Although I've only read (and heard) bits about/by Slavoj Zizek, one of today's "hip" European political philosophers, this section of a recent NY Times editorial written by him serves as an instructive reminder that God can use that which we least expect to draw Christians back to the truth...
"... during the 7th crusade, Yves le Breton reported how he once encountered an old woman who wandered down the street with a dish full of fire in her right hand and a bowl full of water in her left hand. Asked why she carried the two bowls, she answered that with the fire she would burn up Paradise until nothing remained of it, and with the water she would put out the fires of Hell until nothing remained of them: 'Because I want no one to do good in order to receive the reward of Paradise, or from fear of Hell; but solely out of love for God.' Today, this properly Christian ethical stance survives mostly in atheism."

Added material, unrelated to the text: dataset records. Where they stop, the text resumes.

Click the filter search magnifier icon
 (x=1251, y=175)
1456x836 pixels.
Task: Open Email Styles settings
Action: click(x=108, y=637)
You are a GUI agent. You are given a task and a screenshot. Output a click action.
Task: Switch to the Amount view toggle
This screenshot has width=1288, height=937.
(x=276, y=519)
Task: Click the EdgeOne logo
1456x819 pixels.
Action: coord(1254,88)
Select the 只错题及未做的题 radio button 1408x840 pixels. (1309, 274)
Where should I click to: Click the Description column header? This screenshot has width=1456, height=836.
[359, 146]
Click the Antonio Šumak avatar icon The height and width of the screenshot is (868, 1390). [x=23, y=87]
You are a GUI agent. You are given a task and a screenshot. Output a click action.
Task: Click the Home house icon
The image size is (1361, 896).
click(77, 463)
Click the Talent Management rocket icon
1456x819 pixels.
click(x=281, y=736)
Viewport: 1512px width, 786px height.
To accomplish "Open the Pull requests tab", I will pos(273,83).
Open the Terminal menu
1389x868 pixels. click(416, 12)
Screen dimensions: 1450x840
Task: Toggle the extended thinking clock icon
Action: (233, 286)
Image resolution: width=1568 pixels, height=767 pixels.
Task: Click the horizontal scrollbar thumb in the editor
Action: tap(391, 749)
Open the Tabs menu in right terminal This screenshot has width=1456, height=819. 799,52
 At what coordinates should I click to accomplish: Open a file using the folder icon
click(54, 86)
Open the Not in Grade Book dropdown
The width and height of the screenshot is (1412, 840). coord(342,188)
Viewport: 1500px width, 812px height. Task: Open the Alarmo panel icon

While I disagree with Zizek's final statement, his point is, I think, well taken: How far has Christianity drifted from what should be our primary motivation - love for God - and how much of our faith is predicated upon either a selfish desire for a heavenly reward or a desperate fear of hell? To drift into either of these as a way of living is, for the Christian, a denial of what our faith is supposed to be founded upon: the love of God expressed in the death and resurrection of Jesus Christ.
Is it really necessary for an atheist to remind us of this fact? If so, it shows how very far we have drifted... Lord, guide us back to you.